What the task asks => List every person named in the Sahyun castle history below.

Extract to read =>
══════

The site has been fortified since at least the mid-10th century, and its first known occupant was a dependent of the Aleppo-based Hamdanid emir, Sayf al-Dawla. The Byzantine emperor John I Tzimiskes captured Sahyun in 975 from its Hamdanid ruler, and it remained under Byzantine control until around 1108 when the Crusaders took control of Latakia, at which point it is likely they also took possession of Sahyun. It was part of the Principality of Antioch, one of the four Crusader states established after the First Crusade. The lords of Sahyun were among the most powerful in Antioch. The first lord of Sahyun was probably Robert the Leper, who is recorded in control of it since at least 1119. Sahyun remained in his family until 1188. It was most likely Robert or his son, William of Zardana, who built the Crusader castle around the previous Byzantine fortifications. Most of what is evident today was built at this time. The fortress was notable as being one of the few which were not entrusted to the major military orders of the Hospitaller and the Templars.

On 27 July 1188, the Ayyubid sultan Saladin and his son, az-Zahir Ghazi, arrived at Sahyun with an army and laid siege to the castle. The Muslim forces adopted two positions outside the castle: Saladin established himself with his siege engines on the plateau opposite the castle's east side while his son was set up facing the north of the castle's lower enclosure. Stones weighing between 50 and 300 kg hurled at the castle for two days, causing significant damage. On 29 July, the order to attack was given. Az-Zahir assaulted the castle town adjoining the castle's west, and the inhabitants sought refuge in the castle. The castle and town were supposed to be separated by a ditch, however at the north end the digging remained unfinished. Exploiting this, Az-Zahir successfully stormed the castle walls. The inner courtyard was overrun and the garrison retreated to the donjon or keep. Before the day ended they agreed terms with their attackers and were allowed to ransom themselves. Though Sahyun was a strong castle, it fell in just three days. Kennedy speculates that, despite being well-provisioned, the fortress may have surrendered been because its garrison was not large enough or possessed siege engines.

══════

Data for review =>

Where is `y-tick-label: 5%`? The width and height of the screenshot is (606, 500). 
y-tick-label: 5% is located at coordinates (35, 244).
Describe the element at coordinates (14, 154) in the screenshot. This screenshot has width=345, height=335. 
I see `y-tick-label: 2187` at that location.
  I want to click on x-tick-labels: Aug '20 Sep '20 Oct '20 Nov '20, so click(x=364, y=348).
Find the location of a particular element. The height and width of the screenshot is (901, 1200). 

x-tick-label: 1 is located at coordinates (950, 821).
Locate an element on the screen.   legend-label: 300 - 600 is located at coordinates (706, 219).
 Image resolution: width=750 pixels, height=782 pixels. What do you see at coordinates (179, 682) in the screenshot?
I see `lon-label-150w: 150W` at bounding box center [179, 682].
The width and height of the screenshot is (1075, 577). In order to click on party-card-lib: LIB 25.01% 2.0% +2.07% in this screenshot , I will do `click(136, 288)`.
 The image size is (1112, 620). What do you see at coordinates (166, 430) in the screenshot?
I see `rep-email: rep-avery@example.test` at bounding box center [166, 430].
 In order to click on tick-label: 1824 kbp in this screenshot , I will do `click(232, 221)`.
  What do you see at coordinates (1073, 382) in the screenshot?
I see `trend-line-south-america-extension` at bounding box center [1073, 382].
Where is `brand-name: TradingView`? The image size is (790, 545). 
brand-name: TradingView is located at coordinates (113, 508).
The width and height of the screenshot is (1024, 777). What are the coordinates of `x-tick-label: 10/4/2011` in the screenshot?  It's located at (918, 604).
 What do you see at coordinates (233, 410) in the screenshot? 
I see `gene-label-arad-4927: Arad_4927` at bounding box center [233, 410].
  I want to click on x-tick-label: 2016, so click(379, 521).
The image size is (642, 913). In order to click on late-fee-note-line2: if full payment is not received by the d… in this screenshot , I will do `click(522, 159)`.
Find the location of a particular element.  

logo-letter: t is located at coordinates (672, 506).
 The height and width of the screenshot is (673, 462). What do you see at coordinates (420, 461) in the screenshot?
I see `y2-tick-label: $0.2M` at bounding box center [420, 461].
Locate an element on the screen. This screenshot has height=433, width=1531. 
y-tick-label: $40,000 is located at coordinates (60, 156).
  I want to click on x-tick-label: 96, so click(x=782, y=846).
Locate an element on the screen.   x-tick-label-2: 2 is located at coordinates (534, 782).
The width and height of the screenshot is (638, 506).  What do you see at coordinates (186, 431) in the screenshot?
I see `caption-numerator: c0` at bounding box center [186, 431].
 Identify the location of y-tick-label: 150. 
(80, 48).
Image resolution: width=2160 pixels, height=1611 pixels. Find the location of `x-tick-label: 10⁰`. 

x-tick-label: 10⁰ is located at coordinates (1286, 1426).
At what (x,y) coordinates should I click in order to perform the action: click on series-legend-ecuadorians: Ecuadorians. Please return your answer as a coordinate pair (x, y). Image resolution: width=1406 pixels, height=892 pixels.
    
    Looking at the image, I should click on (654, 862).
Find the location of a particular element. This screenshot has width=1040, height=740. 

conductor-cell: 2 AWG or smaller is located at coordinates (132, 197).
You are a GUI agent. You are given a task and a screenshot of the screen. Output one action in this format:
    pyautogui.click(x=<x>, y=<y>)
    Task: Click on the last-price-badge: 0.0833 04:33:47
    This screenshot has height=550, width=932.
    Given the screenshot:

══════

Task response =>
Sayf al-Dawla
John I Tzimiskes
Robert the Leper
William of Zardana
Saladin
az-Zahir Ghazi
Kennedy